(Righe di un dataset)
%%
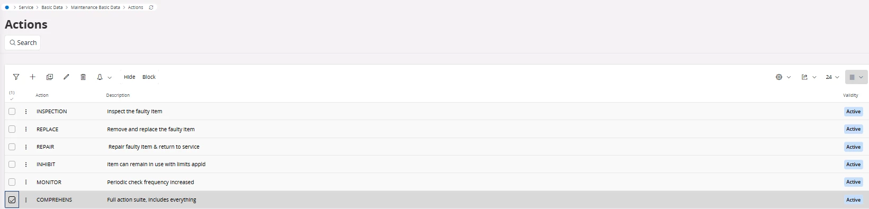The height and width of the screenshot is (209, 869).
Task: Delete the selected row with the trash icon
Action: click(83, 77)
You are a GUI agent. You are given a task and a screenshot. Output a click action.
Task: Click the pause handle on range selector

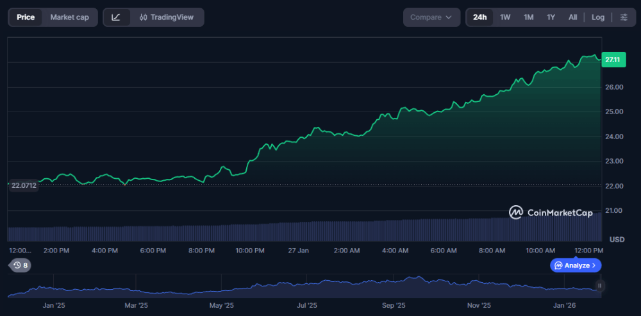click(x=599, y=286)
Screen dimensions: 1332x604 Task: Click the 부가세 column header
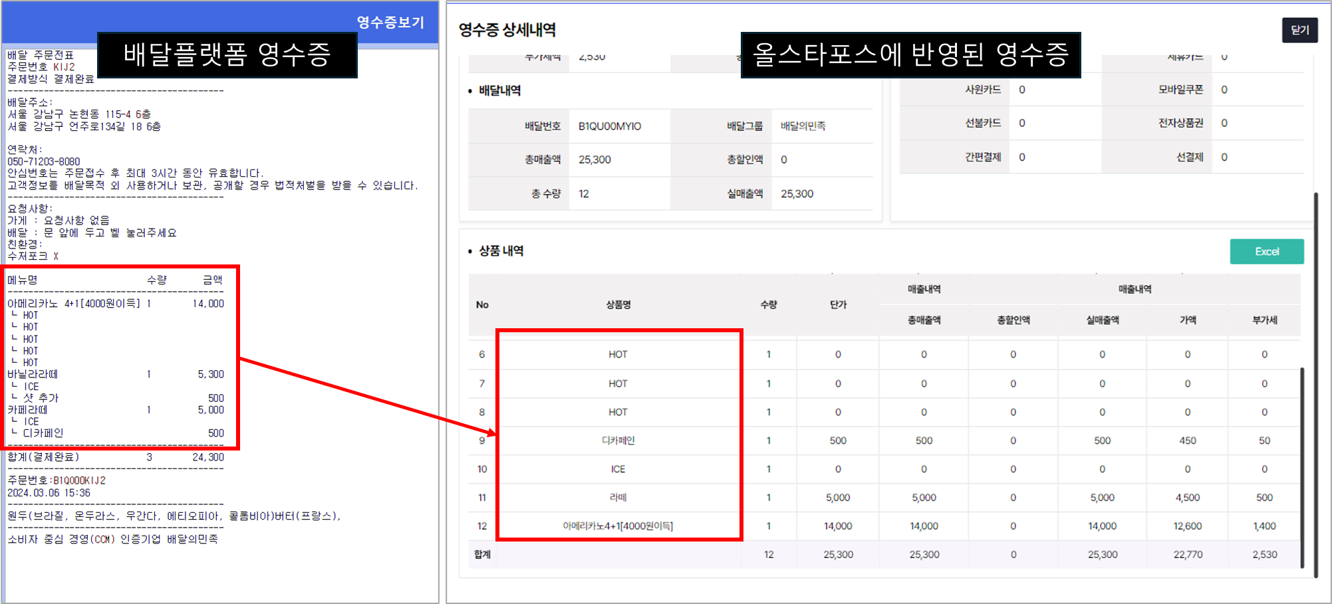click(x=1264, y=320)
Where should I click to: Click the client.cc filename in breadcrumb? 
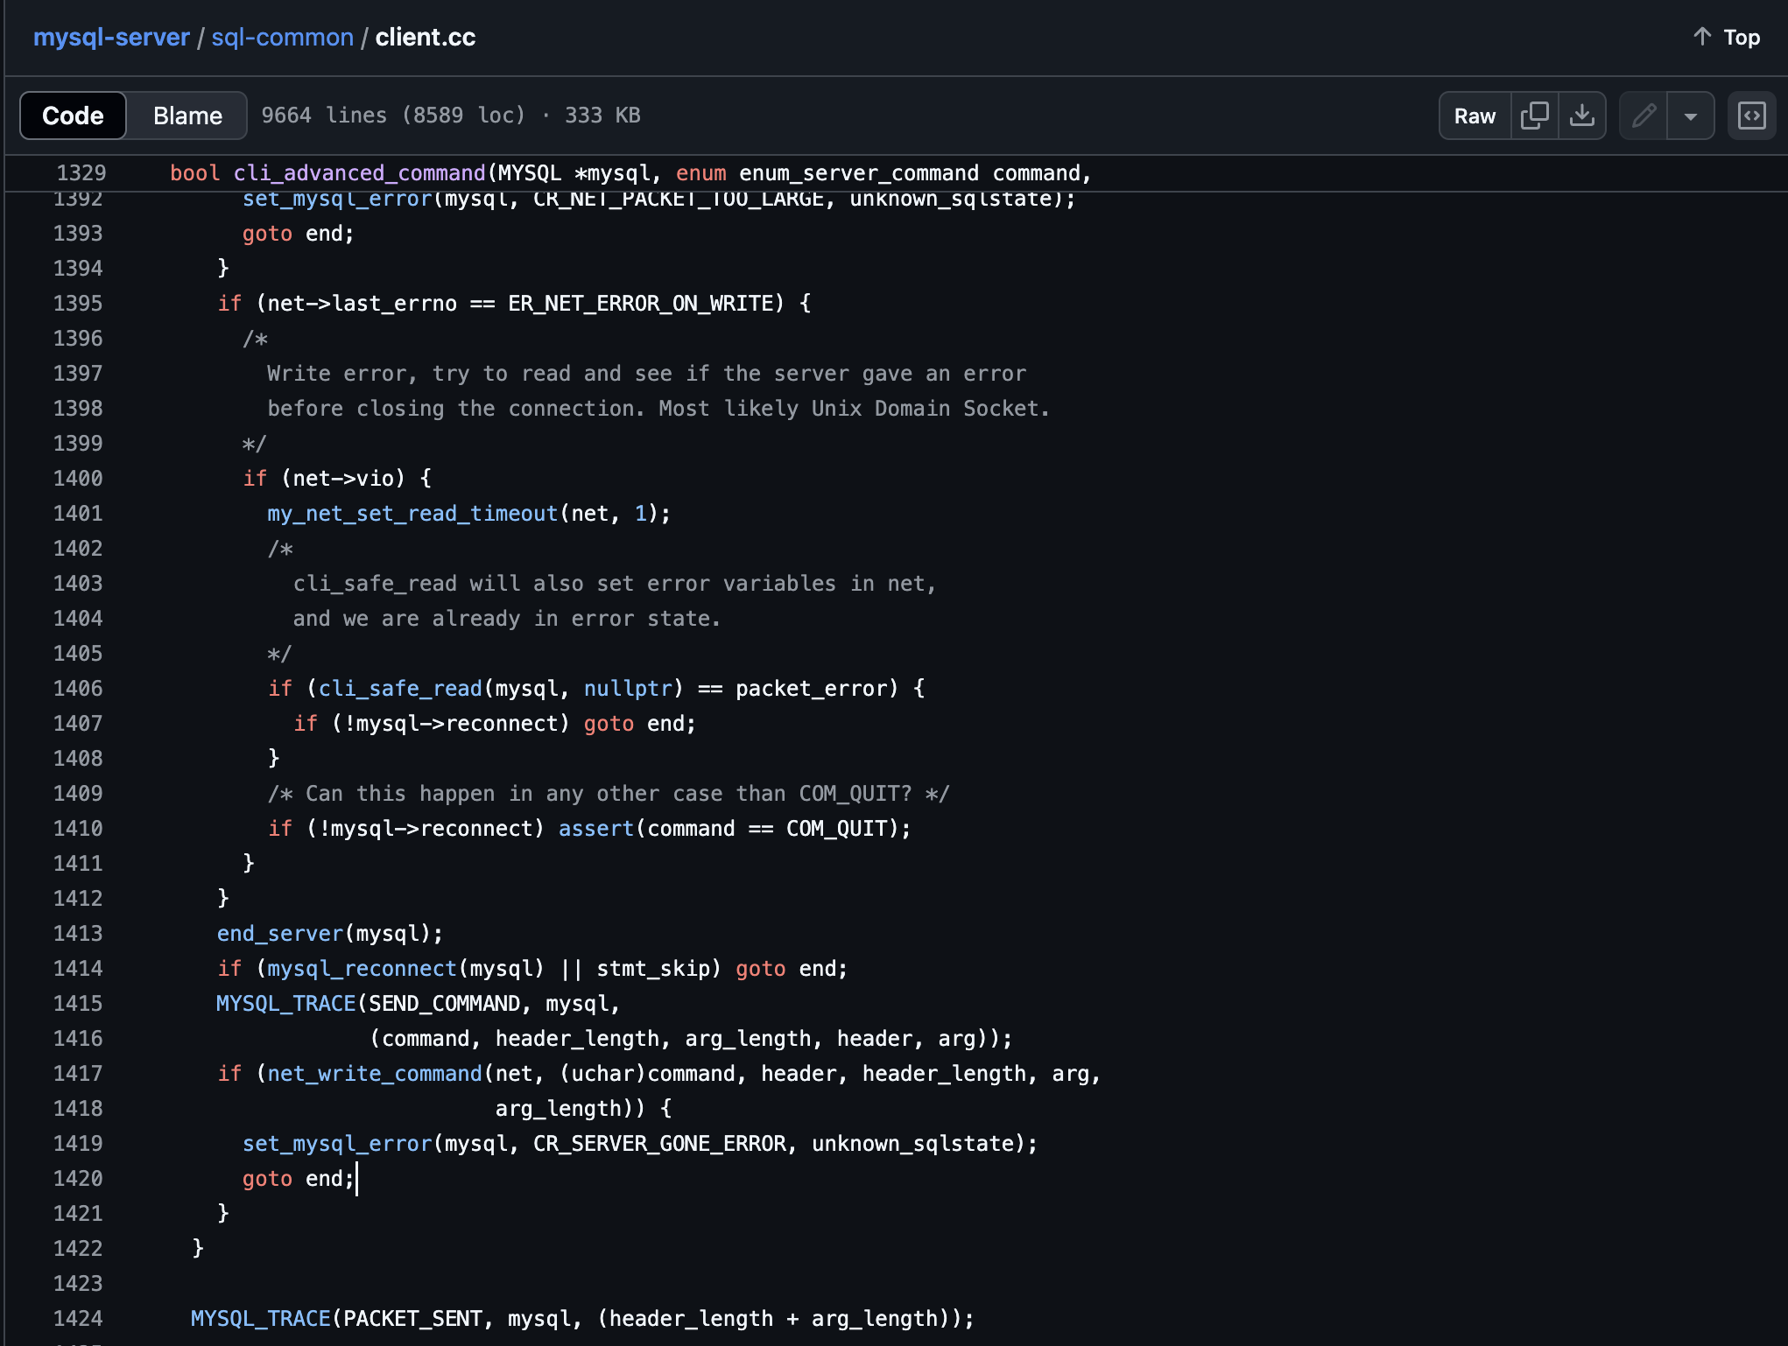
%%
Consegna - Modifica tutte le righe sostituendo "range selector" con "range slider" senza cambiare nient'altro. Ometti le immagini dalla risposta.

Risposta attesa -
The height and width of the screenshot is (209, 869).
Task: Delete the selected row with the trash icon
Action: click(83, 77)
You are a GUI agent. You are given a task and a screenshot. Output a click action.
Task: Click the pause handle on range slider

click(x=599, y=286)
Screen dimensions: 1332x604 Task: Click the 부가세 column header
click(x=1264, y=320)
Where should I click to: Click the client.cc filename in breadcrumb? 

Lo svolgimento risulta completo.